▶ Dataset:
——

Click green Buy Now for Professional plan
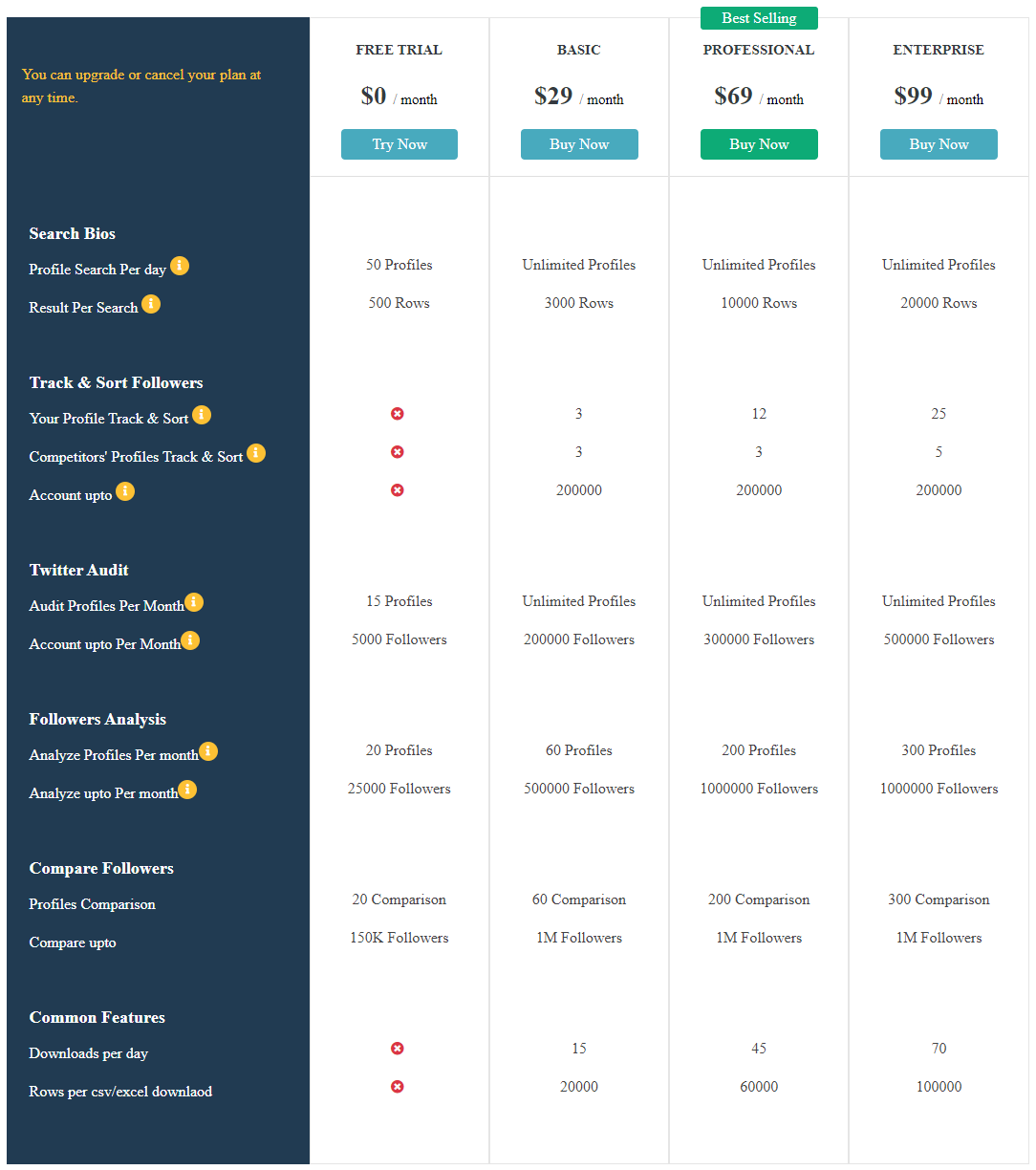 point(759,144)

——

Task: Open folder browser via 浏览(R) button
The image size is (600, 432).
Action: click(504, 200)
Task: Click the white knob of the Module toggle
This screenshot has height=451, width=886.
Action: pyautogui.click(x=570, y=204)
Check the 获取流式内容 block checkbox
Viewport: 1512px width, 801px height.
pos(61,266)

——

▶ What is being asked: Gather every line from the listing above in which the word "Task" appears.

▶ Problem solution:
Task: Open folder browser via 浏览(R) button
Task: Click the white knob of the Module toggle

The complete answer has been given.